Exact repetition, please: start with the line where "Screen dimensions: 1000x623" appears and stop after the final line of the records.

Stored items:
☆ ☆ ☆ ☆

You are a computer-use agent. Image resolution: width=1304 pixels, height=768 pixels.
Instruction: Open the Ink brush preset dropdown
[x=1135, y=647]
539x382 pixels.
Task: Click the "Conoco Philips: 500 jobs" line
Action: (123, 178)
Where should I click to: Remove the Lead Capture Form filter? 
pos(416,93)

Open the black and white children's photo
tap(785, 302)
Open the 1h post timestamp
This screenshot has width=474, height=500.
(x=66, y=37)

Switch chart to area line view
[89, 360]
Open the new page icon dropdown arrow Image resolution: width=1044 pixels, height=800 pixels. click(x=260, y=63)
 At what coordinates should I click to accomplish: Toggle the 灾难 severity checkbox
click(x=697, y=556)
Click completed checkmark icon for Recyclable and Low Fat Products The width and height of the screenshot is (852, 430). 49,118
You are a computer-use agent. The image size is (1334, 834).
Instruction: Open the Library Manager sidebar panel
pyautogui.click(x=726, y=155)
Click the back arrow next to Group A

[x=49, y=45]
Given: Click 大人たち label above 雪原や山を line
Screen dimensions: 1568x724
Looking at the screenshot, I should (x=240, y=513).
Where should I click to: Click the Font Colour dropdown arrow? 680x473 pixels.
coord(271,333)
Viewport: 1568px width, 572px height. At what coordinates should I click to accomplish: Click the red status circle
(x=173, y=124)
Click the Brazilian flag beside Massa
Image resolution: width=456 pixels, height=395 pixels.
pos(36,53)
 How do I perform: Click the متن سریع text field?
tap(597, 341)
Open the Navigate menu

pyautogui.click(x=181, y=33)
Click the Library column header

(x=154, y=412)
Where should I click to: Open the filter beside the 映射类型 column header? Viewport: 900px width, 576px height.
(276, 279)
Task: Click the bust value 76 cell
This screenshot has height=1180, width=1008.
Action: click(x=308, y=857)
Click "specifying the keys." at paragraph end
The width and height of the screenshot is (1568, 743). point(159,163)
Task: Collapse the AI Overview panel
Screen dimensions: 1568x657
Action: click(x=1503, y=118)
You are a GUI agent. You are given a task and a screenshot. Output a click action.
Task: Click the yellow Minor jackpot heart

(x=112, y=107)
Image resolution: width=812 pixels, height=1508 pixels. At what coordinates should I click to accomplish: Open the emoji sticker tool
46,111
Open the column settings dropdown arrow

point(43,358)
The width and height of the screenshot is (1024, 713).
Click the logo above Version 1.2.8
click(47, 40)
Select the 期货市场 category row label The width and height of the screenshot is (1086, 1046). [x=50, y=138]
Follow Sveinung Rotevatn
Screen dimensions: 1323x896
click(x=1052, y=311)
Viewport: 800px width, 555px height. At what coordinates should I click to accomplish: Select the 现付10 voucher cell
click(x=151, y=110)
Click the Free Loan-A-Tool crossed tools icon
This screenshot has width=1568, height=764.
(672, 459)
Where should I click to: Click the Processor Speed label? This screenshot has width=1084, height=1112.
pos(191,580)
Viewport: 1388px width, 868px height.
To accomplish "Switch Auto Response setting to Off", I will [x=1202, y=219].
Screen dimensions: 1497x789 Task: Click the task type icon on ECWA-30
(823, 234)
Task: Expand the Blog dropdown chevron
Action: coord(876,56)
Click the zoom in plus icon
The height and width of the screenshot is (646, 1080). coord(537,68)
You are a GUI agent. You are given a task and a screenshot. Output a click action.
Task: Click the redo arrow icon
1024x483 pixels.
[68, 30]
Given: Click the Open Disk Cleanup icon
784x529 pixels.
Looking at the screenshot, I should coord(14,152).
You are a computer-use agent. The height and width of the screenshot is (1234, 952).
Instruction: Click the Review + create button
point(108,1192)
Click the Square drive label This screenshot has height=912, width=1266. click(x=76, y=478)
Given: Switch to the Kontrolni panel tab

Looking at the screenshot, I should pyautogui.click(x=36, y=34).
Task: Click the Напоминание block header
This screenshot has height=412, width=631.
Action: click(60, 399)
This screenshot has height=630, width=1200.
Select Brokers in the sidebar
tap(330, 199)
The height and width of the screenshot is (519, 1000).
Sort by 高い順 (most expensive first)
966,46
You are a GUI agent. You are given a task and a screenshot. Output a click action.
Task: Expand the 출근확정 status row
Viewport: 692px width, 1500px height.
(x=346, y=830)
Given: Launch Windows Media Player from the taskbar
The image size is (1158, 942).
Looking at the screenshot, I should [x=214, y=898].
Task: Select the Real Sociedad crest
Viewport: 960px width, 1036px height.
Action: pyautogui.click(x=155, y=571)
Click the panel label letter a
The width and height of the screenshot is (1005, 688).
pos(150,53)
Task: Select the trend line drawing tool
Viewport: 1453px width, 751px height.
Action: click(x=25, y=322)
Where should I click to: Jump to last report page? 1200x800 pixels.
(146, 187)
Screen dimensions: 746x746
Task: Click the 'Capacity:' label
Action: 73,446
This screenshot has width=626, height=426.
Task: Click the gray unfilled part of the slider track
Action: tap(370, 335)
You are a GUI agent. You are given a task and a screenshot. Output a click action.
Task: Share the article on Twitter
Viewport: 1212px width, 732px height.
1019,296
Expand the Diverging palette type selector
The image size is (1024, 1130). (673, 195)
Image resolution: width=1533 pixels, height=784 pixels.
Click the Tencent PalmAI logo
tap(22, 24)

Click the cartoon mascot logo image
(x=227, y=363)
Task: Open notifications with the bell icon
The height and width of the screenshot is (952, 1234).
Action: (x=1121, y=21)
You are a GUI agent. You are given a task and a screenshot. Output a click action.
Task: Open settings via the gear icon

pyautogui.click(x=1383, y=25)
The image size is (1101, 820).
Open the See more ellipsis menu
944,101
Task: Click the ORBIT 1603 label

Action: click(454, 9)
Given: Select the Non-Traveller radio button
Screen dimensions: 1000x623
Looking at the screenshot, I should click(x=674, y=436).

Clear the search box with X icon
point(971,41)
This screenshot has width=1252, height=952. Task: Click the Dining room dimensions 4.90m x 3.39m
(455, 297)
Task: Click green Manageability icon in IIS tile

☆ ☆ ☆ ☆

__Output for this exercise__.
Screen dimensions: 1000x623
Looking at the screenshot, I should click(x=674, y=436).

Clear the search box with X icon
point(971,41)
This screenshot has width=1252, height=952. Task: Click the Dining room dimensions 4.90m x 3.39m
(455, 297)
Task: Click green Manageability icon in IIS tile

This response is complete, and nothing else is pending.